Both of our patients displayed opsoclonus, generalized action myoclonus, and ataxia after a SARS-CoV-2 infection. The first patient had no relevant disease except COVID-19, and the neurological symptoms began with the cytokine storm. Autoimmune antibodies were all negative in the plasma and CSF. The main clue for SARS-CoV-2 related OMS is the positive SARS-CoV-2 IgG and IgM antibody index in the CSF (>10, reference 0-0.99). Although CSF analysis would be ideal for the patients, we could not find any data on positive CSF tested SARS-CoV-2 in the literature. The second patient also had cerebellar signs accompanying OMS. Both patients were administered immunotherapies with symptomatic treatment, and the outcomes were excellent. The clinical profile of our patients’ OMS suggests an immune-mediated pathogenesis.

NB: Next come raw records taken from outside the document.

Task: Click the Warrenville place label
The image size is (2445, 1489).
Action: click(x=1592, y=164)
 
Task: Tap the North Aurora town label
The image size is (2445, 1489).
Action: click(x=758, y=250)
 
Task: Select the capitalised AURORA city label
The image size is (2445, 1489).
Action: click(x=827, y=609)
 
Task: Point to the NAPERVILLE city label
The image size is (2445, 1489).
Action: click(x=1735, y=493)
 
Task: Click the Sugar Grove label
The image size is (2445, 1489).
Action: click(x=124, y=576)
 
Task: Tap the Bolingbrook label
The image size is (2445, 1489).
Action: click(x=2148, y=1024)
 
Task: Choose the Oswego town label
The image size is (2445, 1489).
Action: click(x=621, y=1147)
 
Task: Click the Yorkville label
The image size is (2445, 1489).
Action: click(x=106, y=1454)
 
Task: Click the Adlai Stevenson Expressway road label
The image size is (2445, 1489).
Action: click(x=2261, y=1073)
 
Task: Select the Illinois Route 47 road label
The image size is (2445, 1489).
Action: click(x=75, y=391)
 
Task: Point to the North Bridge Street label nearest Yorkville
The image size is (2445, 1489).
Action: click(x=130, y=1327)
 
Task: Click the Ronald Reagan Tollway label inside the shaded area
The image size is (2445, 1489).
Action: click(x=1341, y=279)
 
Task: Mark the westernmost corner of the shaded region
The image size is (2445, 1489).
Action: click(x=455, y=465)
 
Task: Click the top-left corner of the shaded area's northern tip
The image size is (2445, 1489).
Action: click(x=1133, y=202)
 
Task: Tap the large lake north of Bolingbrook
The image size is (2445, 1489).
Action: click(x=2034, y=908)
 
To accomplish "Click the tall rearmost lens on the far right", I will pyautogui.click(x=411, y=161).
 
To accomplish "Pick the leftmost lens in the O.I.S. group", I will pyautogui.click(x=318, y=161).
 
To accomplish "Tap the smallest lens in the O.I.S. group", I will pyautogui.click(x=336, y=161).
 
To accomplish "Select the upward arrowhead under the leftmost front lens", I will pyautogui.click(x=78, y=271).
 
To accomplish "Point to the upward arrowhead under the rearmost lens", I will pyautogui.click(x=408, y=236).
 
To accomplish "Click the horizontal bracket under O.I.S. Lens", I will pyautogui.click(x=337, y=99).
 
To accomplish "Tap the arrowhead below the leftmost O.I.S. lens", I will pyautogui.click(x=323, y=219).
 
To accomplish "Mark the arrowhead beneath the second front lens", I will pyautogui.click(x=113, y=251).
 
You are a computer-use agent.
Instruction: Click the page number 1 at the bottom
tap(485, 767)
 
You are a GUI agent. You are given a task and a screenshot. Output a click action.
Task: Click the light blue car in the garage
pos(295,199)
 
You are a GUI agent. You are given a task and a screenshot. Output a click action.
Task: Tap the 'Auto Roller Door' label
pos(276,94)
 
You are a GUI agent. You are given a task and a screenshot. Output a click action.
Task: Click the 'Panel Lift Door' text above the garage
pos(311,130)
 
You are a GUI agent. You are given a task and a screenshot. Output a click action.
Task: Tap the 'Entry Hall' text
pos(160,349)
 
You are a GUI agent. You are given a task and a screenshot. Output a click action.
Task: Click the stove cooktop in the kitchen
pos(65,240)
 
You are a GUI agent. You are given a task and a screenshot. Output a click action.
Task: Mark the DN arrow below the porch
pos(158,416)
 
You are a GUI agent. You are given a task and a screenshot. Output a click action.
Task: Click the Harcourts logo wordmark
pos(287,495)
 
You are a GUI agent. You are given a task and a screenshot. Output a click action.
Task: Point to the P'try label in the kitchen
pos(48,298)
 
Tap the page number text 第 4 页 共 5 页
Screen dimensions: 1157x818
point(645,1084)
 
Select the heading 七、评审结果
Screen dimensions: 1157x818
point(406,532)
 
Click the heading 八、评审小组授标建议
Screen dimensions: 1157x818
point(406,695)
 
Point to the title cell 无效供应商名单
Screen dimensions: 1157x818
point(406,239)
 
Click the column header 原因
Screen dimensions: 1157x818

In conclusion, OMS is the manifestation of various disorders and is one of the significant neurological conditions observed after COVID-19.[6] Immun-mediated syndromes are treatable if recognized. Further research will contribute to identifying immunological mechanisms in OMS, increasing our knowledge on the prevalence of neurological symptoms in patients with COVID-19, and clarifying the relationship between SARS-CoV-2 infection and the post-COVID-19 myoclonic syndrome.
The authors declared no conflicts of interest with respect to the authorship and/or publication of this article.
The authors received no financial support for the research and/or authorship of this article.